Kingsley Udoh

Personal information
- Full name: Kingsley Udoh
- Date of birth: December 7, 1990 (age 34)
- Place of birth: Nigeria
- Height: 1.82 m (6 ft 0 in)
- Position: Defender

Team information
- Current team: Sunshine Stars
- Number: 35

Youth career
- –2006: Global Crystal Academy

Senior career*
- Years: Team / Apps / (Gls)
- 2007–2009: Akwa United / 34 / (3)
- 2010–2013: Heartland / 63 / (8)
- 2013–2015: Kano Pillars / 42 / (4)
- 2015–: Sunshine Stars / 2 / (0)

International career^{‡}
- 2007: Nigeria U-17 / 7 / (0)
- 2009: Nigeria U-20 / 5 / (1)
- 2011: Nigeria U-23 / 1 / (0)
- 2008: Nigeria / 1 / (0)

= Kingsley Udoh =

Nigerian footballer (born 1990)

Kingsley Udoh (born December 7, 1990) is a Nigerian footballer who plays as a central defender for Sunshine Stars.

==Club career==
He began his career with the Global Crystal Academy before moving to Akwa United F.C. in the winter of 2007. In January 2009, Udoh would move to the Spanish team Atlético Madrid, but was not signed by the team. In February 2009 Udoh attracted interest from Olympiacos F.C. and Olympique Lyon. On 14 January 2010, he began a trial with FC Hansa Rostock. He returned to the Nigerian league in February 2010 and signed with Heartland of Owerri.

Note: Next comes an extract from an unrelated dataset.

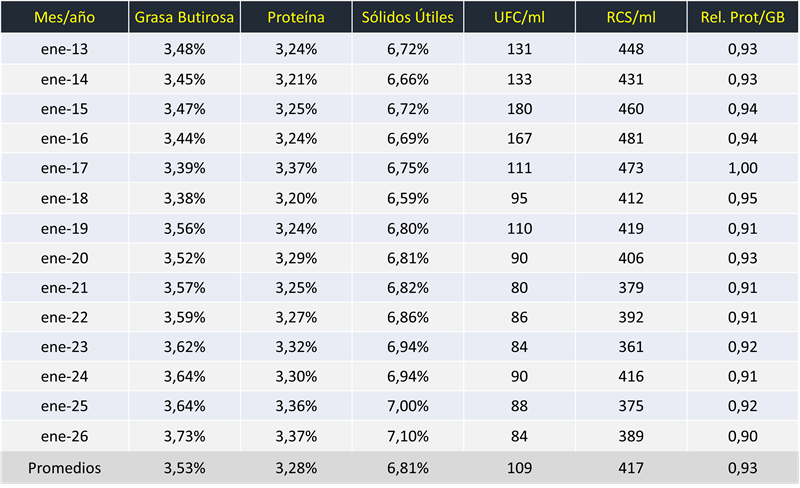Click the Mes/año column header
800x488 pixels.
coord(65,18)
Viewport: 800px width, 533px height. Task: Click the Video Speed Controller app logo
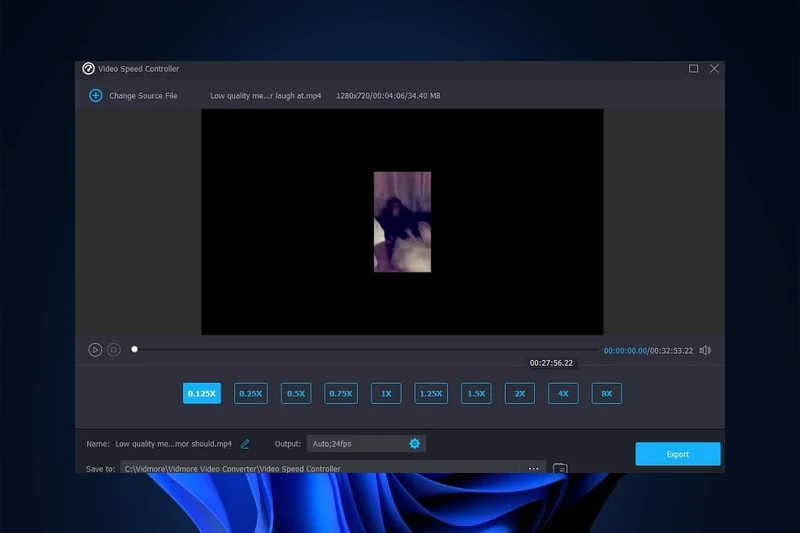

In 2012, he left Nigeria to train with Uruguayan team C.A. Peñarol but failed to sign a contract. After a reported move to Colombian club Llaneros F.C. fell through, he returned to Heartland in January 2013. In December 2013, he joined league rivals Kano Pillars.

==International career==
He was a member of the team that won the U-17 African and World titles with where Nigeria defeated Spain on penalties.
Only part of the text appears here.